While the government wasted several years in the process, the results in this case in relation to these items we use in our homes, will be more effective regulation of items like washers, dryers and fridges, through standards, labelling and education.
However, as many of my colleagues who have spoken on this bill at second reading pointed out, there are some concerns. Many Canadians are concerned because they know they cannot trust the Conservative government when it comes to bringing forth regulations to ensure the impact of the amendments outlined in Bill S-3 will be felt. We have seen in its other actions that it cannot be trusted to take action on climate change. We have seen no regulations. After three years of promising them, there are no regulations on greenhouse gases.
There are also concerns about the Conservative government's complete failure to understand that energy efficiency is a fundamental issue for not just the environment but also for our economy.
When this bill was debated in the other place, the Senate, my colleague from Alberta, Senator Grant Mitchell, raised many important questions about this bill.

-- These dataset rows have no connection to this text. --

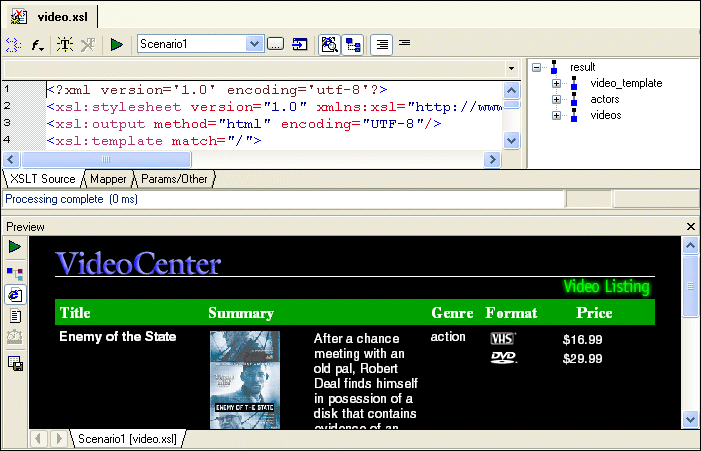The height and width of the screenshot is (451, 701).
Task: Expand the actors tree node
Action: [557, 99]
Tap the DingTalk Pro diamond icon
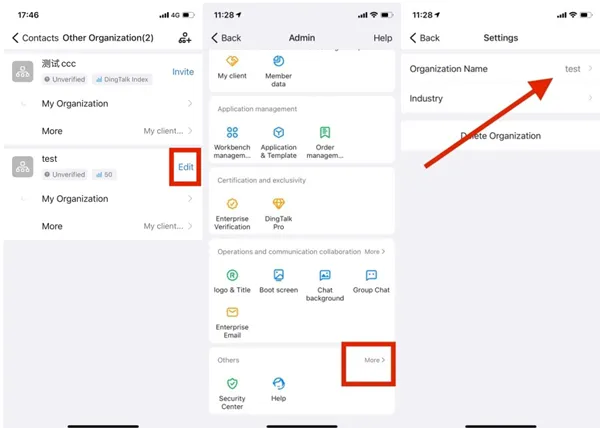This screenshot has width=600, height=428. coord(279,203)
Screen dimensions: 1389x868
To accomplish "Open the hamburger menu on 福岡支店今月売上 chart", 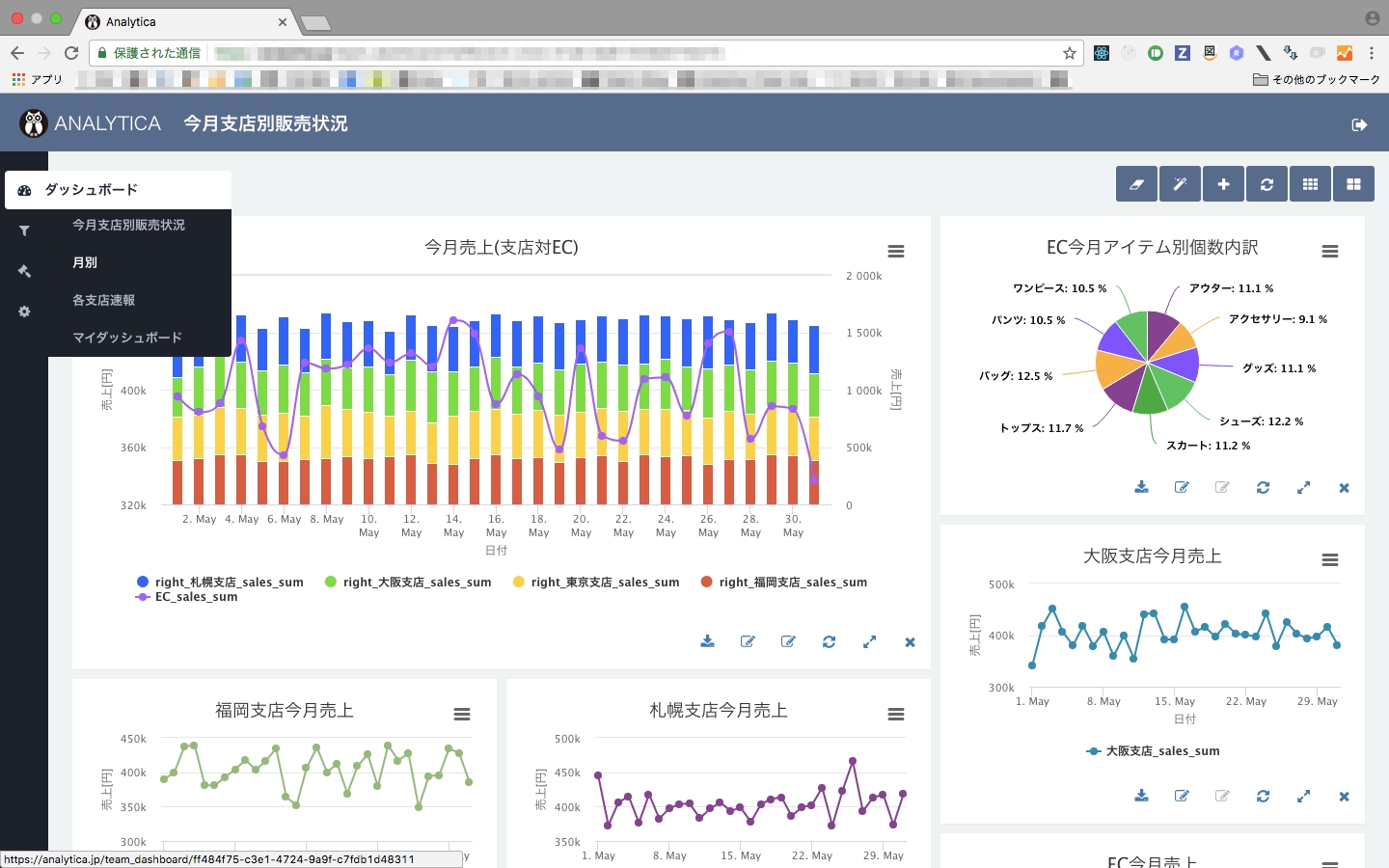I will pyautogui.click(x=462, y=714).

In fact, while the government leader in the Senate introduced the bill, it was Senator Mitchell who was the driving force behind these ideas and this bill, and has been for some time now. He was right when he noted that perhaps one of the biggest questions was the lack of trust that Canadians have that this neo-Conservative government will do anything it promises.
I said that Senator Mitchell was the force in the Senate working on this. However, many Canadians interested in this issue have also been working on this issue and I am sure they will be pleased to see some progress. I have heard from many Canadians who say that they simply do not trust the government to implement this or any other significant environmental policy. I find that troublesome and troubling.
While the Liberal Party supports a broadening of the government's ability to regulate products that use energy, it does not disguise the fact that these changes are in isolation and that they create a false impression that the Conservatives are doing something on the climate change file. Well, they are not doing much, other than waiting for the United States to tell them what their environmental policies will be.
We used to hear the Conservatives say that they would have a made in Canada plan for climate change. We are still waiting for that plan. We are still waiting for regulations. We have seen no actual action. Moreover, not only are the Conservatives not talking about a made in Canada plan any more, now they are waiting for a made in U.S.A. plan. It is quite a change for the government, but the net effect is nothing.
This is another reason why Canadians do not trust the Prime Minister or the government on environmental matters, climate change, any more than they can trust it to properly manage our country's finances or our economy.
We saw that last year times when the government and the country were in deficit, even before the recession began. We saw that in the first two months of the fiscal year and we saw it again in August.
The government claimed in November that everything would be fine, that the budget would be balanced. Then we saw money allocated in the budget for infrastructure which was not being spent.
The Conservatives were talking about stimulating the economy. They were telling us how urgent it was to pass the budget, yet the money, under their proposal, could not be spent until April 1. They were not getting things moving even before that. How concerned were they about where the economy was going? That is discouraging, but it is another matter.
It is true Bill S-3 would lead to more energy efficient products on the Canadian market. Hopefully this time the bill will make it all the way into law.